Field Note

The weights never move, and the system learns anyway

LEARNING 2026·07·02

The default

An agent in production learns nothing between sessions. Its weights were fixed the day training ended, and inference reads them without ever writing them, so the thousandth session runs on exactly the model the first one did. That is not a limitation waiting on a better release; it is what a deployed model is, by design.

The one place a model does adapt is its context window. Inside a session it picks up your vocabulary, your constraints, your corrections, and the adaptation is real. It is also rented: the window is bounded, it belongs to one session, and when the session ends the adaptation ends with it.

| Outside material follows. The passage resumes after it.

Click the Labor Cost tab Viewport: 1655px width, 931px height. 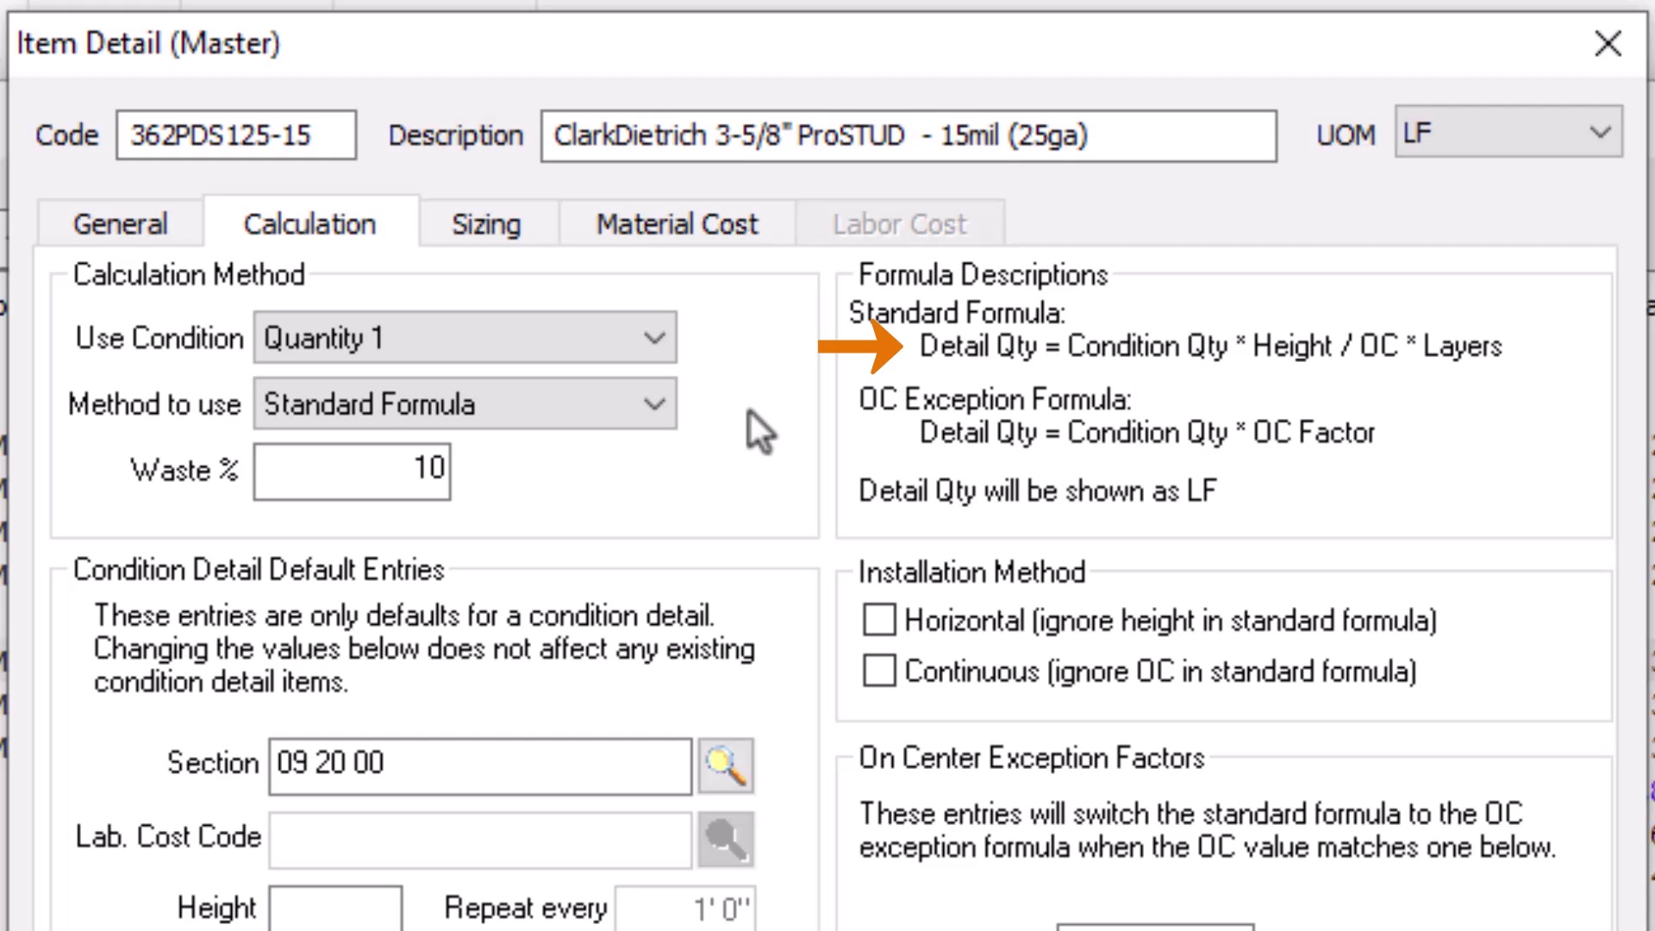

So if a system built on models is to learn at all, the learning has to be constructed outside the model. Something has to capture what a window discovered, persist it beyond the session, and re-inject it where the next window can use it. That construction lives where we have located reliability, craft, and the placement of capability before: in the layer around the model. What follows is the construction as it runs in our own production: capture, the record it accumulates, the routing of findings, an automated tier, and the gate that keeps it honest.

Capture

The loop's input is operator feedback at the moment work is reviewed. CCL, the lab's CEO-facing AI PA, produces work across design, prose, planning, and code, and every piece passes through the operator's review on its way out; the feedback that review produces is captured in both polarities, verbatim, with its date attached.

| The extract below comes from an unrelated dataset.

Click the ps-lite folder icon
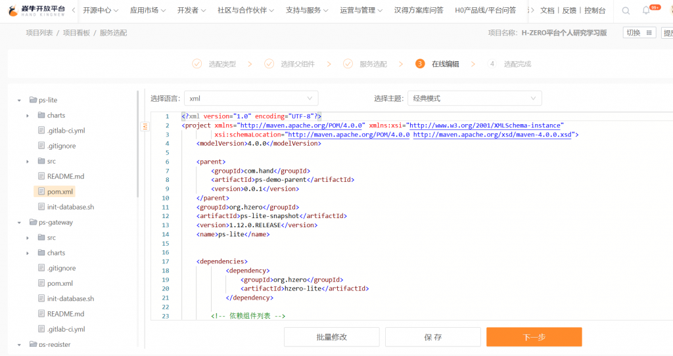33,100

Rejections become written rules with the exact correction embedded. The design guardrails file opens by declaring that every anti-pattern in it traces to a specific rejection during design work, each entry carrying what was said and when. The prose discipline is built the same way: the rule against a chopped, fragmentary sentence rhythm quotes the correction that produced it, "you're doing that weird writing with short sentences again", inside the rule itself, so the rule carries its own evidence.

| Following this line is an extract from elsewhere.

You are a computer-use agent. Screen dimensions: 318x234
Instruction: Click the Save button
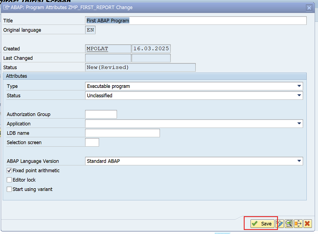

Praise runs through the same machinery, and it turns out to be load-bearing rather than decorative. A page the operator praised became the named benchmark the design skill now measures new work against. The corpus of examples the writing skill draws on was restricted to praised work only. A behavior praised once in April, presenting a decision with a recommendation attached instead of a menu of options, was a standing rule by May.

Praise that received no explicit save was still in the record, findable, and it steered nothing: the record captures by default, encoding is an act, and what the loop does not encode, it does not run on.

The record

Corrections land in the moment they are made; retrospectives are what find the ones that repeat. Every session the system runs is kept, and the full record is semantically searchable: 1,300 sessions, 118,869 chunks of conversation. The substrate matters because it turns the question of whether we have seen a failure before from a memory exercise into a query.

The deepest use of it so far began with the operator asking a plain question: since the instruction layer changed, could the before and after be assessed. The retrospective that followed mined all 362 transcripts then on record, reconstructed 189 instruction edits spanning roughly three and a half months, and built a histogram of the operator's frustration, 25 corrections marked by profanity, clustering on design work. It judged each standing rule against the incidents that were supposed to justify it, declined to add rules for failure modes it could not observe, and refuted one of its own hypotheses in its final report.

The cadence this machinery produces is not a ritual. Small corrections land roughly twice a day, continuously; the deep audits arrive every few weeks, when accumulated pain earns one rather than when a calendar says so. We know because we tried the calendar: a scheduled maintenance ritual was designed, ran once, and died, while the event-driven loop survived. The audit's own summary made the cadence claim for us: the instructions change almost continuously, and that is the real headline.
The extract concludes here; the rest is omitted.